### Consigne:
Dans l'article sur la rappeuse LinLin, renvoyez mot pour mot le passage qui commence aux mots « Derrière les clips » et s'arrête après « de s’arrêter subitement. ».

### Extrait du document:
Sidekicks

Dans le vocabulaire musical de LinLin, un mot semble ne pas exister : la concession. Depuis 2023, la rappeuse française, aussi connue en tant que “high empress of rap” sur ses réseaux sociaux, torpille ses auditeurs à coups de titres abrasifs, saturés, et dansants, mélangeant tour à tour rap, influences R&B et sonorités électro (notamment sur le très bon “KISS X3”) sans jamais perdre de vue le plus important : sa créativité. 

Derrière les clips et les pochettes soignées de LinLin se cache en effet un univers artistique (déjà) riche, que la rappeuse vient récemment d’encore plus étoffer. Le nom de sa nouvelle livraison : “BOOGEYMAN”. Un titre à la fois déstabilisant à la première écoute et hypnotisant par la suite, dans lequel l’artiste du Val-de-Marne déroule durant trois minutes un rap plein d’egotrip sur une rythmique lente tendance années 90 (avec son supplément scratchs) tout en le blindant de sirènes et de synthés stridents rappelant “Hellifornia” de Gesaffelstein. La proposition, déjà originale, trouve alors encore plus de sa singularité à travers son outro, qui s’envole dans des arrangements cosmiques avec ses voix célestes et ses claviers spaciaux, avant de s’arrêter subitement.

Si “BOOGEYMAN” n’est pas le titre le plus facile d’accès de LinLin (“CONTACT” sorti en février dernier est peut être une porte d’entrée plus aisée) sa mini-radicalité en fait un beau manifeste de ce que la rappeuse semble vouloir faire. Sans se plier aux règles de la facilité, et en prenant soin de mélanger des influences éloignées sur le papier, LinLin crée son propre univers sonore et visuel, et le livre ensuite au public, quitte à ce qu’il soit déstabilisé. C’est toute la force de sa musique, autant capable de prendre à contrepieds qu’emporter celui qui prend le temps de l’écouter.

### Données:
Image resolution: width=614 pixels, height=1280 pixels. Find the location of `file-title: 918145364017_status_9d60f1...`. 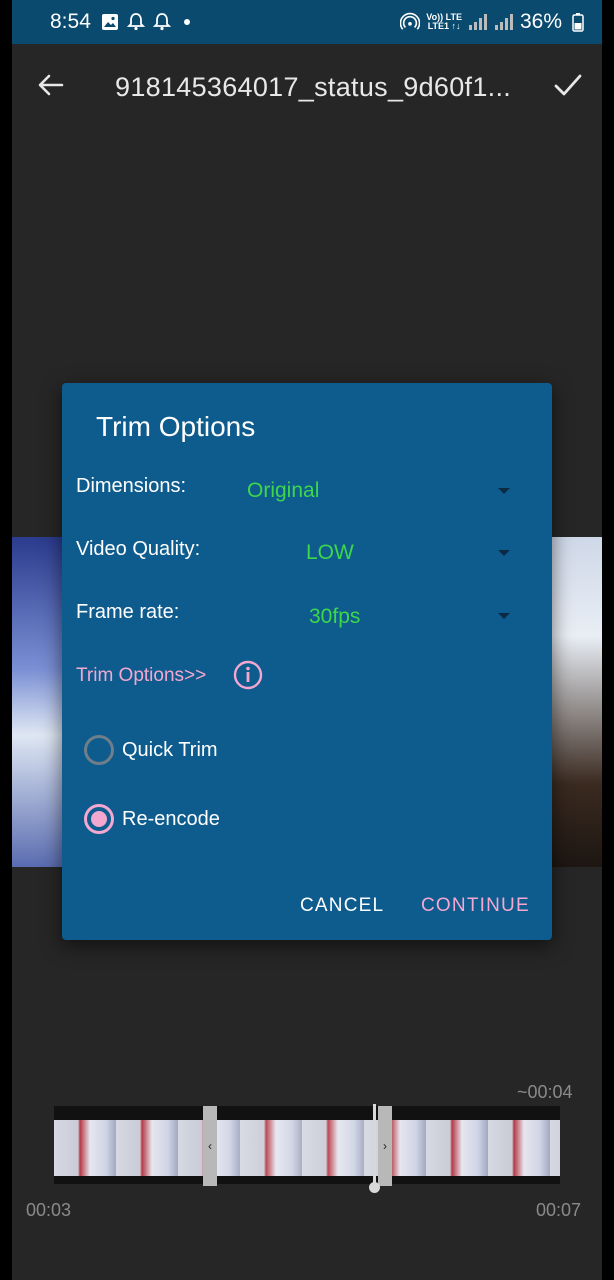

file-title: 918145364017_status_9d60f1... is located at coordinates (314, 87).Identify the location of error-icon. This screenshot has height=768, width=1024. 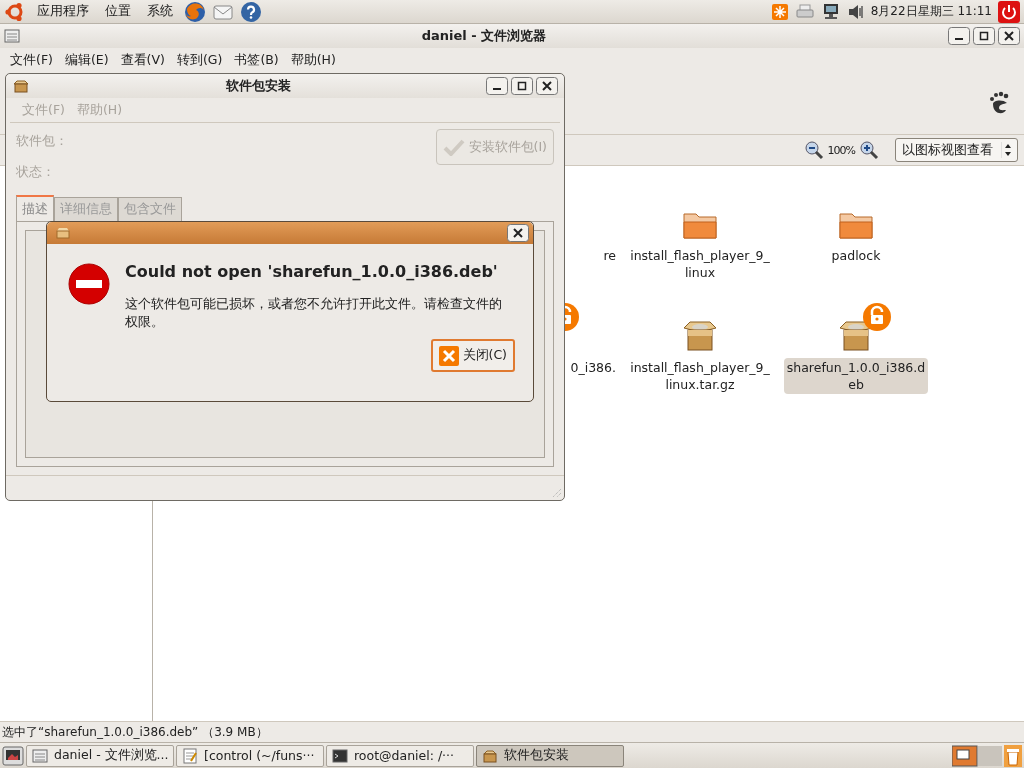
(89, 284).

### Réponse attendue:
Derrière les clips et les pochettes soignées de LinLin se cache en effet un univers artistique (déjà) riche, que la rappeuse vient récemment d’encore plus étoffer. Le nom de sa nouvelle livraison : “BOOGEYMAN”. Un titre à la fois déstabilisant à la première écoute et hypnotisant par la suite, dans lequel l’artiste du Val-de-Marne déroule durant trois minutes un rap plein d’egotrip sur une rythmique lente tendance années 90 (avec son supplément scratchs) tout en le blindant de sirènes et de synthés stridents rappelant “Hellifornia” de Gesaffelstein. La proposition, déjà originale, trouve alors encore plus de sa singularité à travers son outro, qui s’envole dans des arrangements cosmiques avec ses voix célestes et ses claviers spaciaux, avant de s’arrêter subitement.